The target directory in this example is within the grid home but the location can be anywhere that is accessible to Oracle.

[oracle@rac1]$ mkdir /u01/app/11.2.0.2/grid/network/admin/cost

[oracle@rac1]$ orapki wallet create -wallet /u01/app/11.2.0.2/grid/network/admin/cost

Oracle PKI Tool : Version 11.2.0.2.0 - Production
Copyright (c) 2004, 2010, Oracle and/or its affiliates. All rights reserved.

b) The new wallet will contain a number of trusted certificates that are installed by default, remove all of these well known trusted certificates from the wallet.

This step is optional.

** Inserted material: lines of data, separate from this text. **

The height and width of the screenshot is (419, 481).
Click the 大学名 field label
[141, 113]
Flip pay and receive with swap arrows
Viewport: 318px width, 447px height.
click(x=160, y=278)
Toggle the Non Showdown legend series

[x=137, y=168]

Removing the extra trusted certificates that come installed with a new wallet is a housecleaning step and does not affect function. If you skip this step there will just be more output seen when viewing the finished wallet in step 1.1-d.

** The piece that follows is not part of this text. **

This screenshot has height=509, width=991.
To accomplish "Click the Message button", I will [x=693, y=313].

[oracle@rac1]$ orapki wallet remove -trusted_cert_all -wallet /u01/app/11.2.0.2/grid/network/admin/cost

Oracle PKI Tool : Version 11.2.0.2.0 - Production
Copyright (c) 2004, 2010, Oracle and/or its affiliates. All rights reserved.

c) Create a self-signed certificate that will be stored in the wallet.

This step creates a SSL certificate with the CN (common name) attribute value set to "cn=secure_register". This value can be used as is or interchanged with your own naming convention, e.g., "cn=orclprod".

 

[oracle@rac1]$ orapki wallet add -wallet /u01/app/11.2.0.2/grid/network/admin/cost -self_signed -dn "cn=secure_register" -keysize 1024 -validity 3650

Oracle PKI Tool : Version 11.2.0.2.0 - Production
Copyright (c) 2004, 2010, Oracle and/or its affiliates. All rights reserved.

d) View the wallet contents to confirm that it has a single trusted and user certificate.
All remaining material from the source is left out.